Analysis: Italian lobbying in Brussels

DISCLAIMER: All opinions in this column reflect the views of the author(s), not of EURACTIV Media network.

The Italian Centre for International Perspective (CIPI) recently published a first Report on “Italian lobbies in Brussels.” The paper brings in useful insight on the reality and “raison d’être” of lobbying in Brussels, as well as on the quantitative and qualitative aspects of the Italian presence in the EU decision-making sphere.

The CIPI report sets out very broad and inclusive definition of lobbying which is described as “a process where the agents of different interest groups interact, pushing for their demands in front of the decision-makers” thus involving “not only professional lobbying, but also all those people, offices and delegations, public and private, representing and defending specific interests.”

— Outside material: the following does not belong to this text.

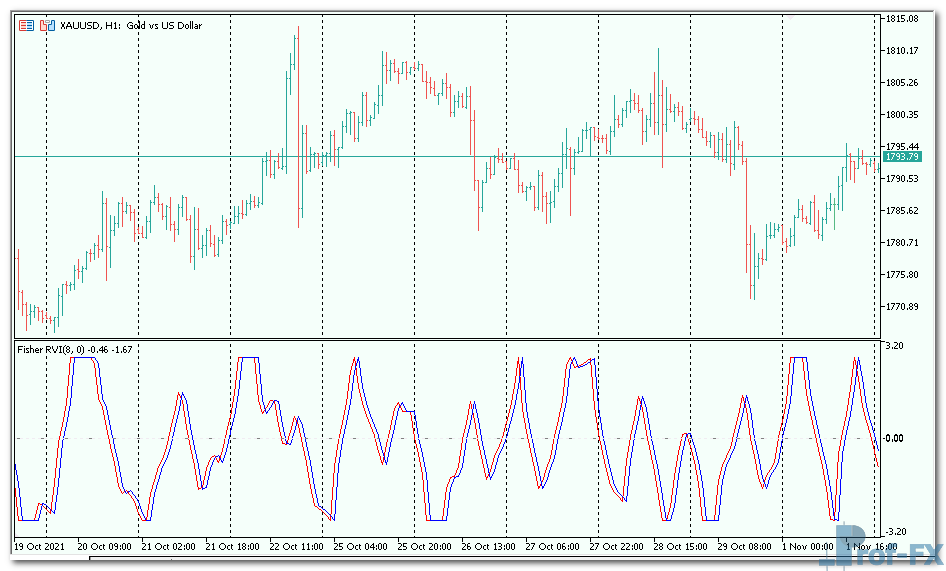The width and height of the screenshot is (946, 571).
Task: Click the 1793.79 current price tag
Action: [x=903, y=157]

To an Italian audience, CIPI points out that lobbying generally carries a misleading and negative connotation and is largely understated in the Italian public debate. Alongside other “structural” factors, this may account for the difficulties of Italian lobbying in the EU institutional realm. More than a matter of size (3,862 persons are estimated to represent Italian interests in Brussels), Italian lobbying methods suffer from “the imprint of the domestic Italian system,” CIPI says. The report especially emphasises the following weaknesses:

• Plurality of voices and fragmentation of interests, which leads to a blurred vision of the cause to defend;
• Lack of strategic planning and organisation, especially by political managers at domestic level;
• Under-representation at key positions within the EU institutions;
• Excessive dependence on “personal trust” and “informal relations” (instead of “system credibility”);
• Insufficient adaptation to the multicultural aspect of EU affairs – lack of  international partnerships on similar policy interests;
• “Lack of an adequate linguistic and technical training” to the EU decision-making process to get a sound grasp of the stakes of lobbying in Brussels. 

That said, the CIPI Report also evokes ‘success stories’ and observes a rising awareness and a change in attitude with some important public and private representatives in Brussels. The report recommends that a constructive reflection be initiated for Italian lobbies to “bridge the gap between being present and being influential.”